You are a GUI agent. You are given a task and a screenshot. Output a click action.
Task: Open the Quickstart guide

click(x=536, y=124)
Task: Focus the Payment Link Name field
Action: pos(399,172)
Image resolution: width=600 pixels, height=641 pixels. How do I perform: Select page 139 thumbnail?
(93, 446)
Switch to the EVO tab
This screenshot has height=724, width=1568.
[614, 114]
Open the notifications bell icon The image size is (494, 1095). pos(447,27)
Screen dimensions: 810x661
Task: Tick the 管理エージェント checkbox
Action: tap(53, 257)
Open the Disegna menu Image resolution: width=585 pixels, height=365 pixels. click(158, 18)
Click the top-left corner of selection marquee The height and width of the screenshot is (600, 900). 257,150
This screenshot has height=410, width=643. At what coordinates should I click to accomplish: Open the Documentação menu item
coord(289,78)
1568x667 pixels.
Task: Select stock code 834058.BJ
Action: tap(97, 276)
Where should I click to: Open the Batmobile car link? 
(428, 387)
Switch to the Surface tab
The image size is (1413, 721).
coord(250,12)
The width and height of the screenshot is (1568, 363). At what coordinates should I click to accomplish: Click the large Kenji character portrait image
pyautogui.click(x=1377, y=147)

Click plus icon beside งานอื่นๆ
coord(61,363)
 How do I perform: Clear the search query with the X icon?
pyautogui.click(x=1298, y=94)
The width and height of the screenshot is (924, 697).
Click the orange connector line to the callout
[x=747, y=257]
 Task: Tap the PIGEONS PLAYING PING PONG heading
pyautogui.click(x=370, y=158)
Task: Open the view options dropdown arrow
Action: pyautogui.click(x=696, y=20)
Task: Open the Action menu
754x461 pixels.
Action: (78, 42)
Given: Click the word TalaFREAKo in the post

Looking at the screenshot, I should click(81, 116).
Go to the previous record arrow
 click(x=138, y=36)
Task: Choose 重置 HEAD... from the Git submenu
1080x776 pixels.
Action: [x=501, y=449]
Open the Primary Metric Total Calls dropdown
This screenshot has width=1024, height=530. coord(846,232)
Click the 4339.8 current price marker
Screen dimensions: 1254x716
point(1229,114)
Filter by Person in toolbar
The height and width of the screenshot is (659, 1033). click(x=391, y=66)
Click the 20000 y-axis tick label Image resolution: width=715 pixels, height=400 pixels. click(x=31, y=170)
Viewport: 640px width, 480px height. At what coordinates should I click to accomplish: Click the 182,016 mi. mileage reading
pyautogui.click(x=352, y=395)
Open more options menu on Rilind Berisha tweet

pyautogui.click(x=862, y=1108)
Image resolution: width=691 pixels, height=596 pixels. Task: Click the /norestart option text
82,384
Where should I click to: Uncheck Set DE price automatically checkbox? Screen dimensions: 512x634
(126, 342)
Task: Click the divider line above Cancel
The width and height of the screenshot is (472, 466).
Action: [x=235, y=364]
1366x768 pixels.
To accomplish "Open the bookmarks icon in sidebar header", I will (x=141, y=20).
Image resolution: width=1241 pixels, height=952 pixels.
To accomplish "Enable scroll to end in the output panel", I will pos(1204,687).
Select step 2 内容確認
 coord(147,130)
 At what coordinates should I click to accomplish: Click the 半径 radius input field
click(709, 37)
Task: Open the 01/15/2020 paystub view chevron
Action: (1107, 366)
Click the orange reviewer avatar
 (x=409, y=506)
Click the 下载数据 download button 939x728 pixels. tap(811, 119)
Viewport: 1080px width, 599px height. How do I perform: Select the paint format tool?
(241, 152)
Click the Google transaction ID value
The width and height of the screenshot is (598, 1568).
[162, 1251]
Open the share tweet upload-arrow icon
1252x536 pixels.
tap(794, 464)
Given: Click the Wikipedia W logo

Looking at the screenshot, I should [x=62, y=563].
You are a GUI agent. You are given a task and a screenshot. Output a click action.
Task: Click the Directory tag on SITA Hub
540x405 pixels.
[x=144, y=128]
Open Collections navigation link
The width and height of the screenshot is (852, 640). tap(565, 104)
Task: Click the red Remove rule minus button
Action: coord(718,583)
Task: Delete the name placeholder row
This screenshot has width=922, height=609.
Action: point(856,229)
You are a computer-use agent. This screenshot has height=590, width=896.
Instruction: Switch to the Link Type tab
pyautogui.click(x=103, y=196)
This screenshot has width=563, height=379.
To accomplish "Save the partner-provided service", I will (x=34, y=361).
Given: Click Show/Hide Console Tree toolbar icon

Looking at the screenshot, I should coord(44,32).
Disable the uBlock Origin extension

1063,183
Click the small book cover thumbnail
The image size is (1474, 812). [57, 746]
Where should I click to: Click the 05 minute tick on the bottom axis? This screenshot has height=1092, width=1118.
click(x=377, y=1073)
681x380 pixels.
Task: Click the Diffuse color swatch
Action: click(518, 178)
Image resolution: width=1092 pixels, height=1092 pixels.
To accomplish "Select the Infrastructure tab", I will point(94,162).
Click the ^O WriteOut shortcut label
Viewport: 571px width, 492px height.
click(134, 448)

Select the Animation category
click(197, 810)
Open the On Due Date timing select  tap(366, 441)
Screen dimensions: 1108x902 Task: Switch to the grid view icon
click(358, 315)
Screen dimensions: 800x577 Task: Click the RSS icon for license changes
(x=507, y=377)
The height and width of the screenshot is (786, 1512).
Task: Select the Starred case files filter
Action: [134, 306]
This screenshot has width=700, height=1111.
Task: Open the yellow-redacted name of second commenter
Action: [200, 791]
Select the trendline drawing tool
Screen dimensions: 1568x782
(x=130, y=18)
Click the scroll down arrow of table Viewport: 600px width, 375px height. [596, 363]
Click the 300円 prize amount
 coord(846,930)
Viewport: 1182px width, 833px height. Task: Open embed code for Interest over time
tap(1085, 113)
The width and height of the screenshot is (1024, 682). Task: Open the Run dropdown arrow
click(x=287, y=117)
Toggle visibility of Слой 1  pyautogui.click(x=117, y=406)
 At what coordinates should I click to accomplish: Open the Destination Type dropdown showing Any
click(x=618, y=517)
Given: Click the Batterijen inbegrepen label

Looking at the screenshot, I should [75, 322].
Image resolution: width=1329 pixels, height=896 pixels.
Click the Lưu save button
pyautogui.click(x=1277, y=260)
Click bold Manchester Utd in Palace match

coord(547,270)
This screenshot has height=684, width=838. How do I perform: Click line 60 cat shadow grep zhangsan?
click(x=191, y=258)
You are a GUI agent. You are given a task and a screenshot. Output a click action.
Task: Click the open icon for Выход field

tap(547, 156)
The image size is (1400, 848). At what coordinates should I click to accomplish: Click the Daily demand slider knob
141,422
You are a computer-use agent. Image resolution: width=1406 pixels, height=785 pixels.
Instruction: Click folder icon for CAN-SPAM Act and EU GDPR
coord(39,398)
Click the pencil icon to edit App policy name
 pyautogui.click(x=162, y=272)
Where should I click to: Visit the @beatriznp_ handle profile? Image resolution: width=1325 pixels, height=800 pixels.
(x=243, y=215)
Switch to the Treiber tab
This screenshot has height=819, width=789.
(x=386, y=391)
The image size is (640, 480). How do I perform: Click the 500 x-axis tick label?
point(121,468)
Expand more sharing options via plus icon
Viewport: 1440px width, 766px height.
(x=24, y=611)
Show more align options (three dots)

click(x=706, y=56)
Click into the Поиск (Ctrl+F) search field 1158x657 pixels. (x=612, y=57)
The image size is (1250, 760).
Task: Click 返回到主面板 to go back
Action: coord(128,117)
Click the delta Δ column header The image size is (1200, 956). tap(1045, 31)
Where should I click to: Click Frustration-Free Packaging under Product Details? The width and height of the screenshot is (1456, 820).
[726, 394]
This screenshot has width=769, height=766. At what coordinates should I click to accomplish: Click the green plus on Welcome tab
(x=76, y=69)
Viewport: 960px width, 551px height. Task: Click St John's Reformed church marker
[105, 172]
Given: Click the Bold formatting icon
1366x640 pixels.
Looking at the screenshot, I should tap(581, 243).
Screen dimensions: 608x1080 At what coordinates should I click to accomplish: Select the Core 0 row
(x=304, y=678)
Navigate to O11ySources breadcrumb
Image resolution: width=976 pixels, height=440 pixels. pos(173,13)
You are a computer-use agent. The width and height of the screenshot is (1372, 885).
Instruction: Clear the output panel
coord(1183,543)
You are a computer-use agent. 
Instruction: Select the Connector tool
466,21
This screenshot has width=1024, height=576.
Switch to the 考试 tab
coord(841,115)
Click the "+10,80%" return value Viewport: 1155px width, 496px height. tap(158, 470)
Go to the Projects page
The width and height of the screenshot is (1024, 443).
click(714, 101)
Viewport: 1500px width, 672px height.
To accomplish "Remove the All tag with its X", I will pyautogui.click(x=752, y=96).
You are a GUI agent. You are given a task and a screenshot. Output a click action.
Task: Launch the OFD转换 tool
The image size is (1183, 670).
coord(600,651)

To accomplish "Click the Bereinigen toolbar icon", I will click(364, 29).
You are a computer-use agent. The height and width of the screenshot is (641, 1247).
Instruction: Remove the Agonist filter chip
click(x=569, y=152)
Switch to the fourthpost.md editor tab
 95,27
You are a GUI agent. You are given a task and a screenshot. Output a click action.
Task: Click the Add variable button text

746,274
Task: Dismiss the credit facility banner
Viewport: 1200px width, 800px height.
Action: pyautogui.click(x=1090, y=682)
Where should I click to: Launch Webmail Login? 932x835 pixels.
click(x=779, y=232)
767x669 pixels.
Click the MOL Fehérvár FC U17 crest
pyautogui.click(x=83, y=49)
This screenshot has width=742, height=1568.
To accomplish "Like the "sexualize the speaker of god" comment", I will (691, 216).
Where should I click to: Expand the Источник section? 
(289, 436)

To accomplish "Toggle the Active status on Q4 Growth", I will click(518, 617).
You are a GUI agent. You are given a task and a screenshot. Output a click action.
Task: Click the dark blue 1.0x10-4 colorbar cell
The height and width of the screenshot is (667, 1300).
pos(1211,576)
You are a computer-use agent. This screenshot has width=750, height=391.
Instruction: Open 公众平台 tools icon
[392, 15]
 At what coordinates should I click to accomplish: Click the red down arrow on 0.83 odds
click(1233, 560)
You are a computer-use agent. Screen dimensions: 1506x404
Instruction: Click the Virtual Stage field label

#####

* [What you will do]:
Return every line of the entries above that the string "scroll" appears in.

* [Result for this exercise]:
To accomplish "Enable scroll to end in the output panel", I will pos(1204,687).
Click the scroll down arrow of table Viewport: 600px width, 375px height. [596, 363]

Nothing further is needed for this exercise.